Collected data
----
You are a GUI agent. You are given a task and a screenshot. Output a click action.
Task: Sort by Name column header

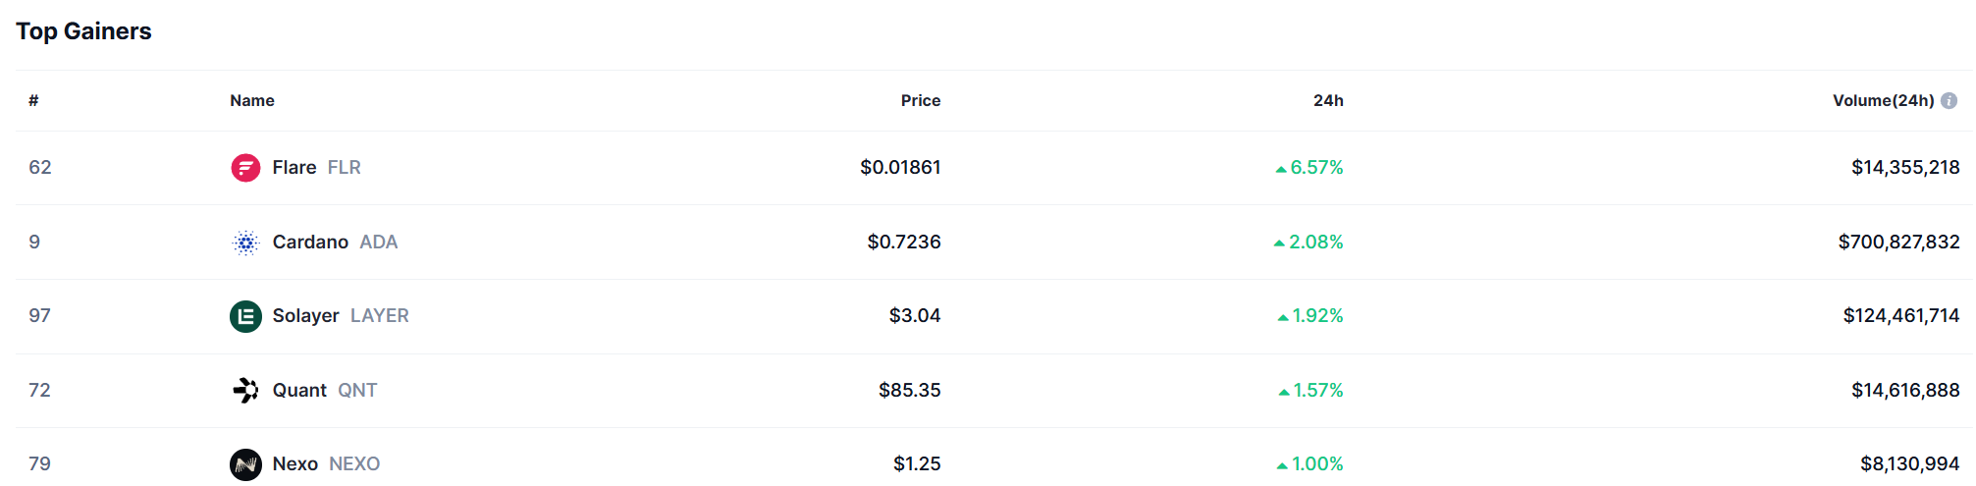point(252,101)
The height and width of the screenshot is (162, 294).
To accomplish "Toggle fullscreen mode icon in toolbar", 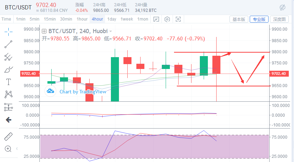I will [x=178, y=19].
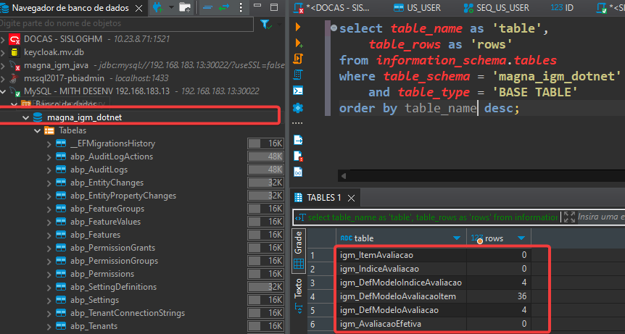Switch results to Grade grid view

coord(297,249)
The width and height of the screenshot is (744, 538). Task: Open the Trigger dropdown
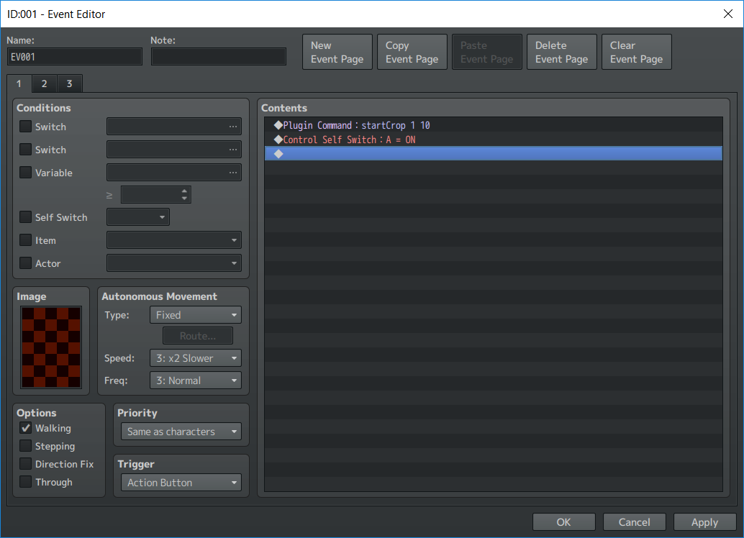click(x=181, y=483)
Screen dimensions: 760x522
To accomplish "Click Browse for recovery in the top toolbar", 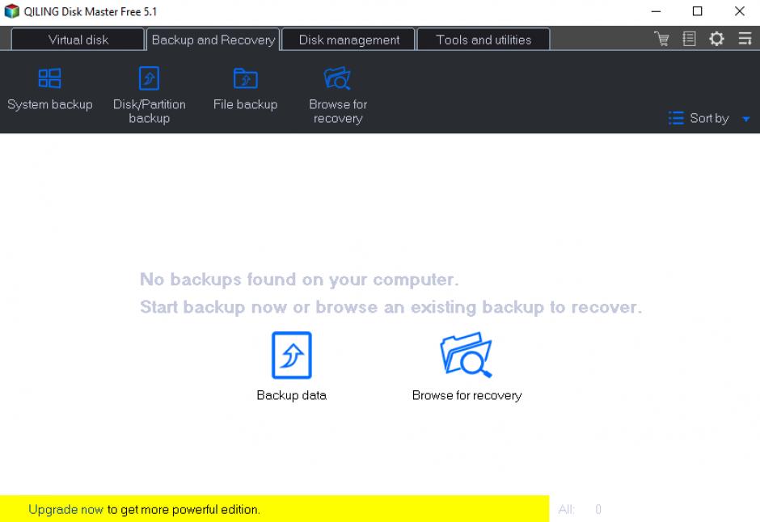I will [337, 79].
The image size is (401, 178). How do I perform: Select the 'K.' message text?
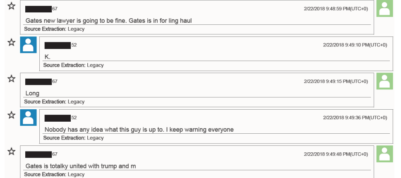click(x=48, y=57)
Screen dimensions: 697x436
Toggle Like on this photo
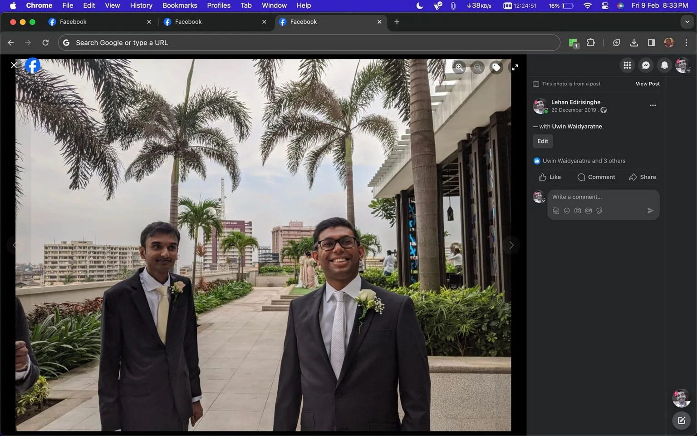click(x=550, y=177)
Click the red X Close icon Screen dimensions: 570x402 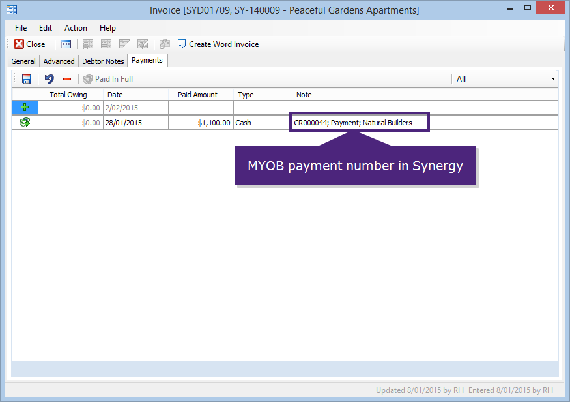[x=19, y=44]
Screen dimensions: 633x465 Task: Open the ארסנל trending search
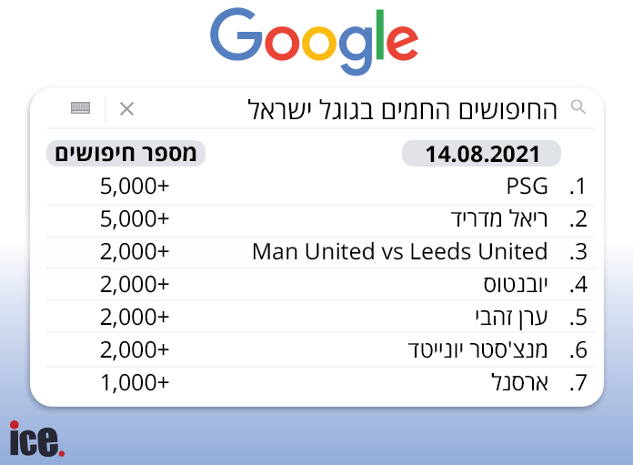[x=518, y=382]
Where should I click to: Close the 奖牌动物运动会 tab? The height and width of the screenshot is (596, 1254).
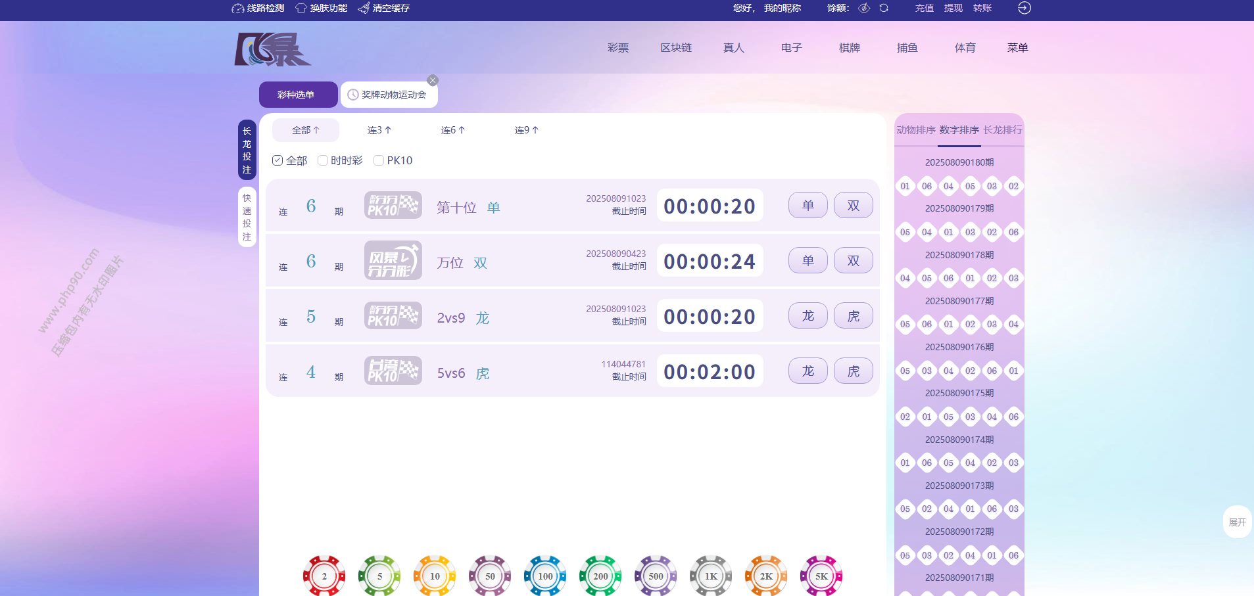pos(432,80)
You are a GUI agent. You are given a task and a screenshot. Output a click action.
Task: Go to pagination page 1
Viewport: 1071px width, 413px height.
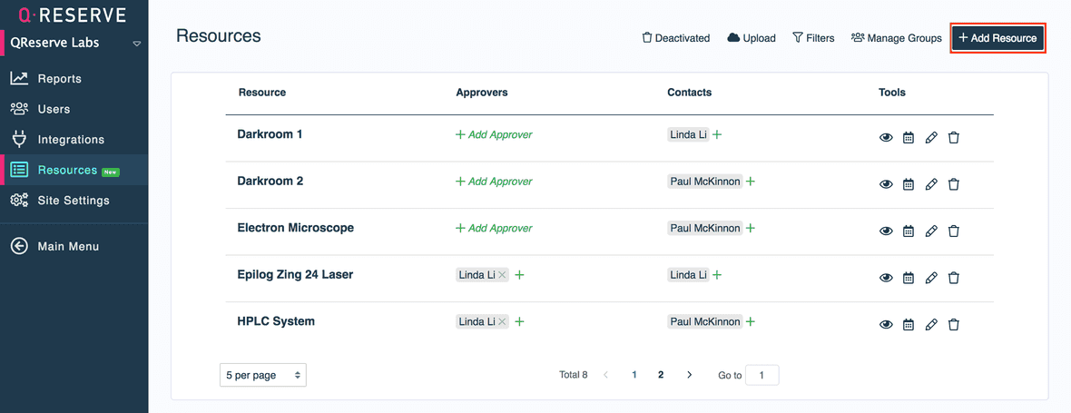tap(634, 375)
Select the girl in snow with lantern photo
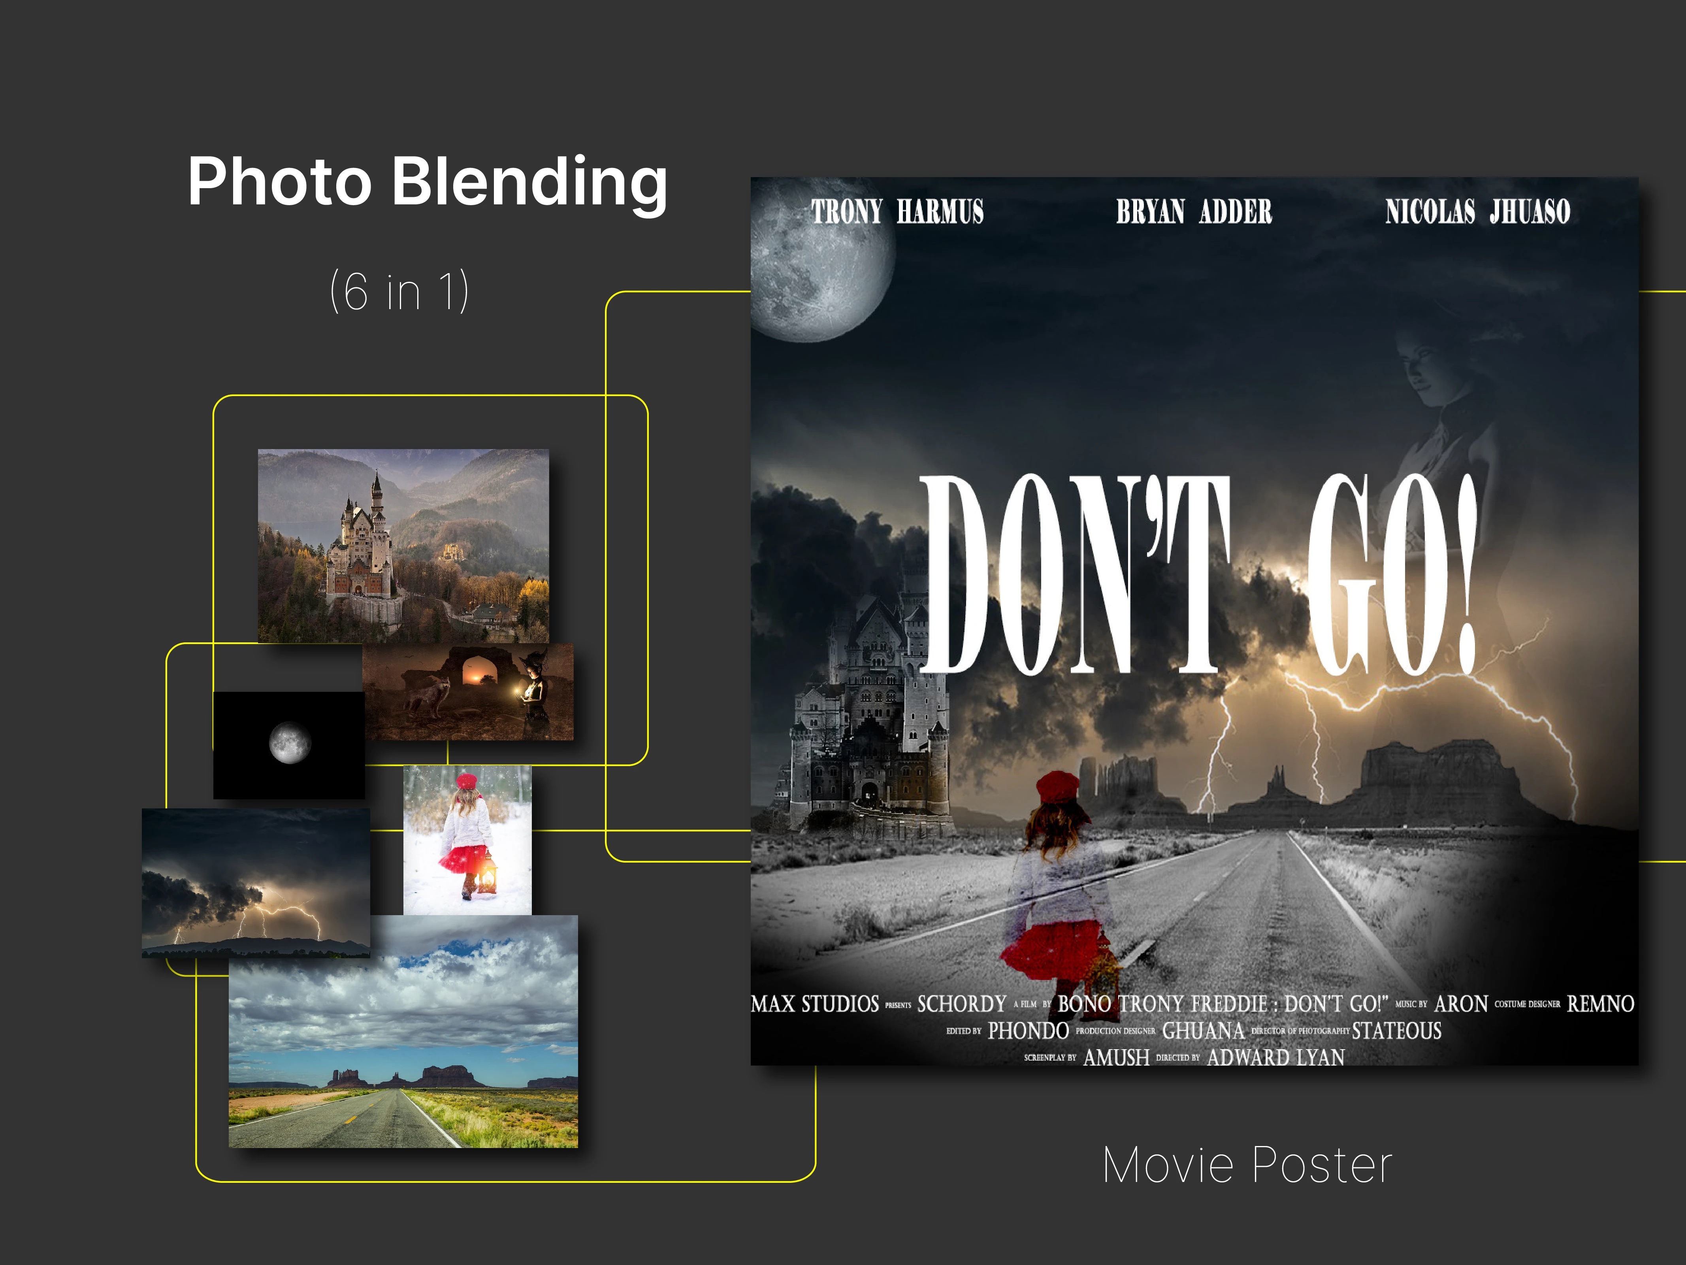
----
**Work instruction**
Starting at the line that contains "Task: Go to pagination page 1", output every line through the end of the data, both ends included, and nothing else; pictures stay out.

**Written answer**
Task: Go to pagination page 1
Viewport: 1071px width, 413px height.
tap(634, 375)
Select the girl in snow with lantern photo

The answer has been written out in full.